**Exercise directions:** Retype every record exactly. Skip the images.

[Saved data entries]

☆ ☆ ☆

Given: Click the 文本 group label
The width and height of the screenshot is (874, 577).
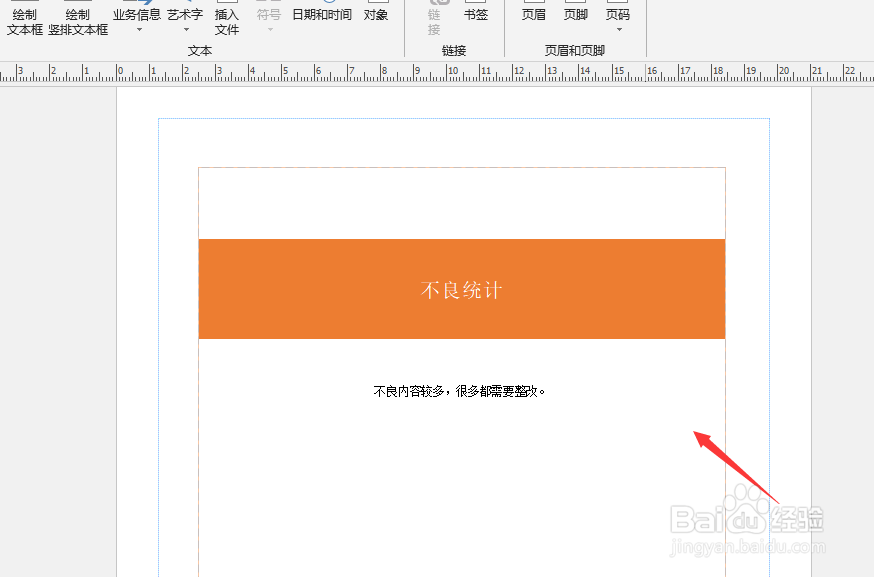Looking at the screenshot, I should 200,49.
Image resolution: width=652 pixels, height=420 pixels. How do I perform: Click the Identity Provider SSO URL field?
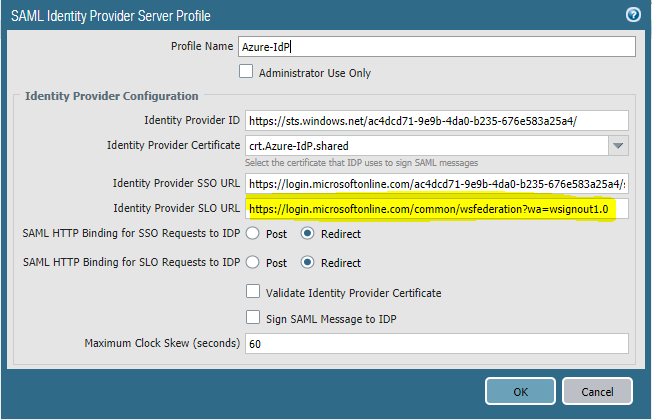pyautogui.click(x=437, y=184)
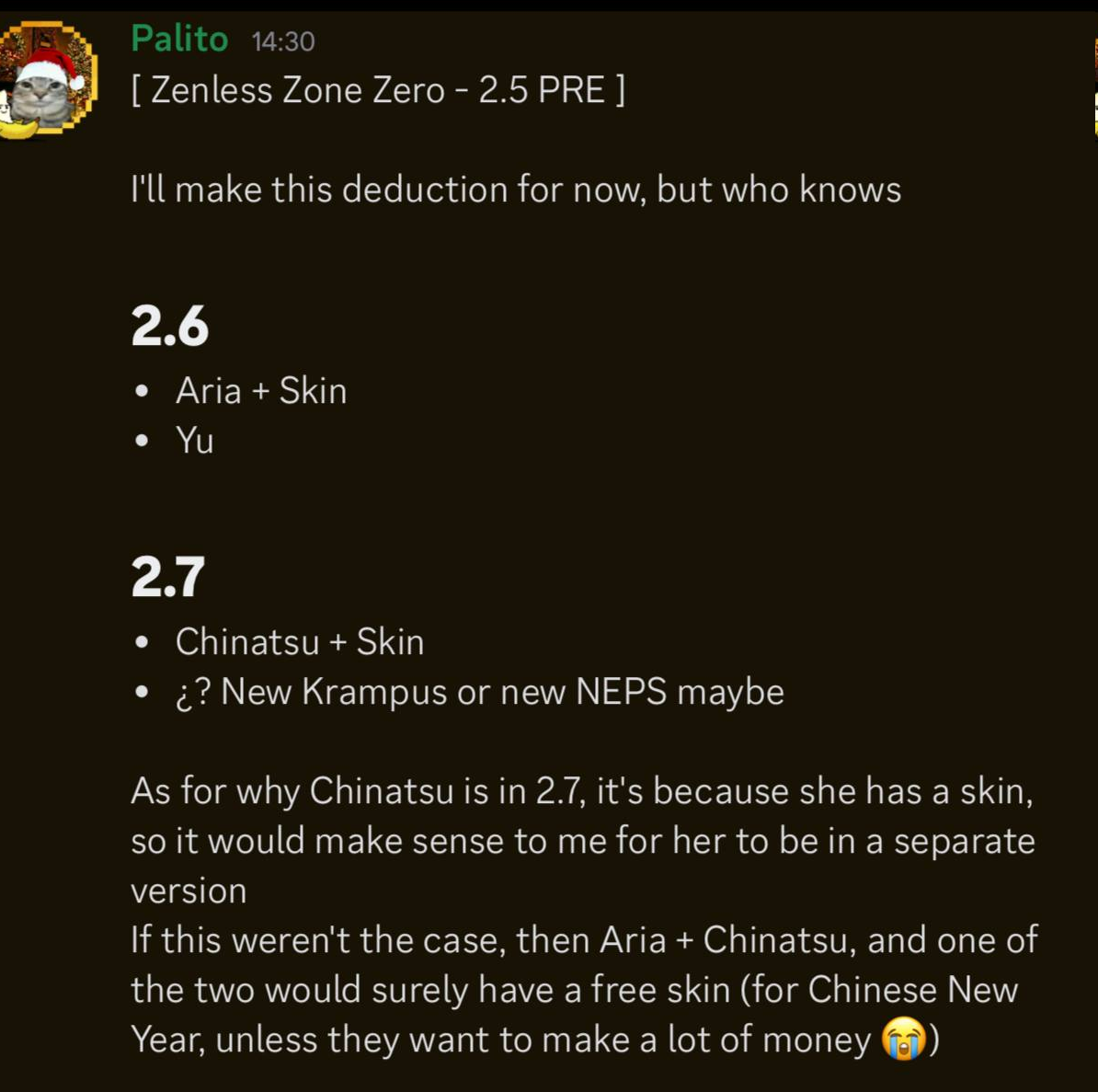Image resolution: width=1098 pixels, height=1092 pixels.
Task: Click the Aria + Skin bullet item
Action: point(261,390)
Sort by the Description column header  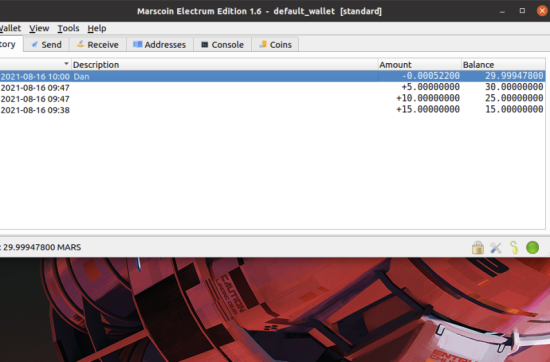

☆ ☆ ☆

**Answer to the problem:**
Given: Click the 文本 group label
The width and height of the screenshot is (874, 577).
Looking at the screenshot, I should 200,49.
Image resolution: width=652 pixels, height=420 pixels. How do I perform: Click the Identity Provider SSO URL field?
pyautogui.click(x=437, y=184)
Image resolution: width=1098 pixels, height=1092 pixels.
Task: Click the Aria + Skin bullet item
Action: point(261,390)
Sort by the Description column header  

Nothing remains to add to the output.